**WHAT IS NEEDED**
Those lines of the following listing which contain the string "blue" should be returned.

____________

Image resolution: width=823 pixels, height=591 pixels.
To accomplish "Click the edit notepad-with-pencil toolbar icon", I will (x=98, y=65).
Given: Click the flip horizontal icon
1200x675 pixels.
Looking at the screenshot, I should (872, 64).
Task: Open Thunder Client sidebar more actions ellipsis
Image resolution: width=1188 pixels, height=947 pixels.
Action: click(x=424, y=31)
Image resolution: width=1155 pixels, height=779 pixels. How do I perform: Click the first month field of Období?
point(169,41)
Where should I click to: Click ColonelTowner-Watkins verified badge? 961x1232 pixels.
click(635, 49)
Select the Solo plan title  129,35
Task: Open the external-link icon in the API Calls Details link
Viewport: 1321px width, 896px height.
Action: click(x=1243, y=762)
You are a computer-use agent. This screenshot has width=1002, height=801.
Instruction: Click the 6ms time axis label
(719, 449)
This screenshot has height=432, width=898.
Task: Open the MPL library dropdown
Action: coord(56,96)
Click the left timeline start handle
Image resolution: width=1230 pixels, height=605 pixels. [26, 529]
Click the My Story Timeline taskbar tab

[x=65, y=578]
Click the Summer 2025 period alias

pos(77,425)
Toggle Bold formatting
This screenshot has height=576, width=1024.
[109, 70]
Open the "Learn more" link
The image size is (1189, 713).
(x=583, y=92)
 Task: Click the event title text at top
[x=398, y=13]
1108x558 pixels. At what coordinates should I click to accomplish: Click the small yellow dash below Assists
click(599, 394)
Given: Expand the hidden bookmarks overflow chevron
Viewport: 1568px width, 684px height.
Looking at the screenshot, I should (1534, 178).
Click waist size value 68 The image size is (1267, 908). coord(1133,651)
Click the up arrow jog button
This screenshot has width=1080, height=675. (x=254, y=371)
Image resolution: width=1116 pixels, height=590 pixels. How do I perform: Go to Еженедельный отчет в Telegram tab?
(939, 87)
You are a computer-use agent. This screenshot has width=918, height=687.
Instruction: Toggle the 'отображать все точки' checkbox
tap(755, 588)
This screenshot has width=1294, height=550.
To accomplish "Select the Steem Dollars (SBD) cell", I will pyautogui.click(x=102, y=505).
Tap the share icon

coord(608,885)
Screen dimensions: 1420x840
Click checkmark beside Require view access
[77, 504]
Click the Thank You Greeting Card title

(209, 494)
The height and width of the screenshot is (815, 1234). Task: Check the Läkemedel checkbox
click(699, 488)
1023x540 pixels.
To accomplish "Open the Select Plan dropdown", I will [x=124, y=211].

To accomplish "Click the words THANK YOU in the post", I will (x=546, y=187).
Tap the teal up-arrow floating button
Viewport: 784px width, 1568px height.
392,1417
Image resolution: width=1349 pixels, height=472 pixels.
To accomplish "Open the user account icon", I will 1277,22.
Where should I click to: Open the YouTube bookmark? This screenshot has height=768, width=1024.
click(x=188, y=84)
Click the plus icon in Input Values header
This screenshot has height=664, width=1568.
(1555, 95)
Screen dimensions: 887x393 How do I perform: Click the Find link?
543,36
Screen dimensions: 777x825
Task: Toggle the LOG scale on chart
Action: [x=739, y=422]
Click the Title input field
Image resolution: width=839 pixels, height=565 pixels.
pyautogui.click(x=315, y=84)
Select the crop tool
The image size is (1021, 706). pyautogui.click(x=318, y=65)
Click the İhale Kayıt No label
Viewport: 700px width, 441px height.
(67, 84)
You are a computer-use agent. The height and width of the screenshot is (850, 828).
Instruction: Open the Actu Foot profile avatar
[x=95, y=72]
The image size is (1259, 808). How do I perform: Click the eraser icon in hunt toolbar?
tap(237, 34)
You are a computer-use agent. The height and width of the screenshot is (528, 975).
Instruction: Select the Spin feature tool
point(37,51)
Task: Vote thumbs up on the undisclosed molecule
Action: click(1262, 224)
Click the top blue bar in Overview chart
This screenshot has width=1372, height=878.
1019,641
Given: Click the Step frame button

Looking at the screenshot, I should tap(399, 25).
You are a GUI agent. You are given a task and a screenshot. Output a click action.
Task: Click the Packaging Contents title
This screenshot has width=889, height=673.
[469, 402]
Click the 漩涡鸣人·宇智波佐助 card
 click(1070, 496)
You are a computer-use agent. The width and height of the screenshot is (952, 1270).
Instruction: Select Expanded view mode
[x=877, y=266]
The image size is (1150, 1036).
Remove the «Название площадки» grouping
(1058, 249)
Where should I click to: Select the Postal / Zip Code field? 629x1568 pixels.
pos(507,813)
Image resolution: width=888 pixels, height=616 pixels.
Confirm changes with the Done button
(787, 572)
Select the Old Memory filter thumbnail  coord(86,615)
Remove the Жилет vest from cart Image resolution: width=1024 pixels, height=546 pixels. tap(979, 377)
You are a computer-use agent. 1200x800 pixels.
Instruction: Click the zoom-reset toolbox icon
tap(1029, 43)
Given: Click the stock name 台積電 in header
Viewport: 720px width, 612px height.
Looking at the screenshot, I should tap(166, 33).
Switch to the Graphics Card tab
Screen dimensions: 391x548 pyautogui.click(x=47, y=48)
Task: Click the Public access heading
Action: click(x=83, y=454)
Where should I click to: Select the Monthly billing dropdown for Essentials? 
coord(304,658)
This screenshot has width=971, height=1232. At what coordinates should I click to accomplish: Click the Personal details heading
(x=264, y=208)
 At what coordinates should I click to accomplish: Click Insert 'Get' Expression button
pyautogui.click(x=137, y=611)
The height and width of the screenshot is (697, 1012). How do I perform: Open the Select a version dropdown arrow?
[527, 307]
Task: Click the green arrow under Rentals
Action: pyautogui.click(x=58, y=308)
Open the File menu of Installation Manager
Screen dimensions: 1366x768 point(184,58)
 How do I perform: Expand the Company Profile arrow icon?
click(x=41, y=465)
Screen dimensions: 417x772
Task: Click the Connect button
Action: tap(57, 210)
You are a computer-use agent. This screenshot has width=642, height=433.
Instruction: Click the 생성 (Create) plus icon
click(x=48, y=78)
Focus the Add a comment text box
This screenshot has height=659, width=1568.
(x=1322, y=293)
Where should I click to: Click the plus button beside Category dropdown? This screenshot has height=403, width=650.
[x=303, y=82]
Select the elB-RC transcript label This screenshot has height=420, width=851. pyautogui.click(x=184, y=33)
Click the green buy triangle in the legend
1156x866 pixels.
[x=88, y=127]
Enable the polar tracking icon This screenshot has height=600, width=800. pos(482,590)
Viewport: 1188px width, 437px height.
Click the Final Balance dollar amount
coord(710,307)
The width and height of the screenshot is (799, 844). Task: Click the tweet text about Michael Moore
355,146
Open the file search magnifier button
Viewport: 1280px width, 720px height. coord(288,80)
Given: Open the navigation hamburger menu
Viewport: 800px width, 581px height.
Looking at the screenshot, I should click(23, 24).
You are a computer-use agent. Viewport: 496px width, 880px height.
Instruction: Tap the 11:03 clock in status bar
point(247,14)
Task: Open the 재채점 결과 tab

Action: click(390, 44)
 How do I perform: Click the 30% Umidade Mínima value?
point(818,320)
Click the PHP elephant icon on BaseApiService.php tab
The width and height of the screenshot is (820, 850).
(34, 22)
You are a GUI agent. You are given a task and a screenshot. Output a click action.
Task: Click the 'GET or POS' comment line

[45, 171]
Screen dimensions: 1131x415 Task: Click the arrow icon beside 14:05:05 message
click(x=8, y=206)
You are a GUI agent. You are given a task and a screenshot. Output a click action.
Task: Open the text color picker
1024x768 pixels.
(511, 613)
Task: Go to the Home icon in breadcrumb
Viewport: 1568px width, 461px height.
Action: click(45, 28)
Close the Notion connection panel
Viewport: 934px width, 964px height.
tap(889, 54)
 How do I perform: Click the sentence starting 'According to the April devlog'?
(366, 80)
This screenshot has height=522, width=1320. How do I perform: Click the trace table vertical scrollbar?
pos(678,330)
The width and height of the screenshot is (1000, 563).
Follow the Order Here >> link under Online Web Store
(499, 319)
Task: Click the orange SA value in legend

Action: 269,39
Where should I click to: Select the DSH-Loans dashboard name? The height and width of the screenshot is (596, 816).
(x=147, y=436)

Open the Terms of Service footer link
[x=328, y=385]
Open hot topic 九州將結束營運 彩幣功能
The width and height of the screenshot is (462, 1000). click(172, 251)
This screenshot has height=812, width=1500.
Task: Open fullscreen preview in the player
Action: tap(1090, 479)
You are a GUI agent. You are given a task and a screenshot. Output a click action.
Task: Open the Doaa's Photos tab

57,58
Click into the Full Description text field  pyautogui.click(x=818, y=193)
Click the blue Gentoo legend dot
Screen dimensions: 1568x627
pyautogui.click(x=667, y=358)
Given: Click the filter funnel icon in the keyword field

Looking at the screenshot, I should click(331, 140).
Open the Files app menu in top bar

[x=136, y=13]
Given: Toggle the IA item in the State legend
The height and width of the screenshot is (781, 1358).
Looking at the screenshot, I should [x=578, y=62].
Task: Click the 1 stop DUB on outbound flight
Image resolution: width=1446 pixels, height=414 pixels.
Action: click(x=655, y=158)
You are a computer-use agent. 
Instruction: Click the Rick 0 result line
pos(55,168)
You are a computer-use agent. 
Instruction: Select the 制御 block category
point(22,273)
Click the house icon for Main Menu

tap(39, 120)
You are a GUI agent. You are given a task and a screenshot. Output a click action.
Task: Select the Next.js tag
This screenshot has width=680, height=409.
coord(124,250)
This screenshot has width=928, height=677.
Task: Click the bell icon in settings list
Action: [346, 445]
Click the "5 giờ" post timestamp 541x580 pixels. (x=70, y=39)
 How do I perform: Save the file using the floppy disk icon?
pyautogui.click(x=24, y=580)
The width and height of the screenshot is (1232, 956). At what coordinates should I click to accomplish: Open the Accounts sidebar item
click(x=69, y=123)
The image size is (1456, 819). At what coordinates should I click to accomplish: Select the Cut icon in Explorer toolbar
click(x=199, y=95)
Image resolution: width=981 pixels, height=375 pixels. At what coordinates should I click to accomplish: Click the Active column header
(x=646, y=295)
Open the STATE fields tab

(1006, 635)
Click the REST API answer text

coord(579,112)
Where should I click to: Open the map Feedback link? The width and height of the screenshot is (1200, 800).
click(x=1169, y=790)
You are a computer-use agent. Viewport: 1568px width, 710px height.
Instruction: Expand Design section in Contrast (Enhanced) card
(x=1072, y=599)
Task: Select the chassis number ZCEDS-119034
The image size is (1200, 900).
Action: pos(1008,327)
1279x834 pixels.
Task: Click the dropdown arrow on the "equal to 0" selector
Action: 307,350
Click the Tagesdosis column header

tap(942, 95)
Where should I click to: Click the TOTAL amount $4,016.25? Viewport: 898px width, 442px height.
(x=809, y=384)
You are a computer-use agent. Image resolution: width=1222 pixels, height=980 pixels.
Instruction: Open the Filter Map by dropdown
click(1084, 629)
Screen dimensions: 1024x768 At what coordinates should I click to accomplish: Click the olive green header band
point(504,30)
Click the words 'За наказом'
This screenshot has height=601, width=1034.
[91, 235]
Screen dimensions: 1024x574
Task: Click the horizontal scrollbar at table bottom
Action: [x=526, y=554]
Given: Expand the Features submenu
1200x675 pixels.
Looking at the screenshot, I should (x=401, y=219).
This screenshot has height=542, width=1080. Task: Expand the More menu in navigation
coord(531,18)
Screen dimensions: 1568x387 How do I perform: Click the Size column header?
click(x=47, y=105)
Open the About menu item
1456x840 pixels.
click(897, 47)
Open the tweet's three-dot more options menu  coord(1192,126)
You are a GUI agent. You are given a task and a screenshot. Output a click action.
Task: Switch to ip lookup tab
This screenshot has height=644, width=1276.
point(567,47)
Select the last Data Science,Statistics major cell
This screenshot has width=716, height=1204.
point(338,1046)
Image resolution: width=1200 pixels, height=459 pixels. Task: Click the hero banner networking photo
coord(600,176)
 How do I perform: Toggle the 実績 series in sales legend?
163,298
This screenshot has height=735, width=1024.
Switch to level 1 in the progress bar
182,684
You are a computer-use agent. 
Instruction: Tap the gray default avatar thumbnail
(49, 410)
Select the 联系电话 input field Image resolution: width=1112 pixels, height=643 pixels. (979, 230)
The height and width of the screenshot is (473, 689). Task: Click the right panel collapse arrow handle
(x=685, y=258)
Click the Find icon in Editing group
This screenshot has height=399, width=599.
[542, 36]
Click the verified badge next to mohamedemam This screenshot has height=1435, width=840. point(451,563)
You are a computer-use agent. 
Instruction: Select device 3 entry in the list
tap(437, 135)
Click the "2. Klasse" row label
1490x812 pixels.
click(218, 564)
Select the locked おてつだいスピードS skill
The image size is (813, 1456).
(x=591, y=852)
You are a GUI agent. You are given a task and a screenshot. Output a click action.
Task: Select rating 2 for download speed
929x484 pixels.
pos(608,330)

____________

**TASK RESPONSE**
Click the top blue bar in Overview chart
Click the blue Gentoo legend dot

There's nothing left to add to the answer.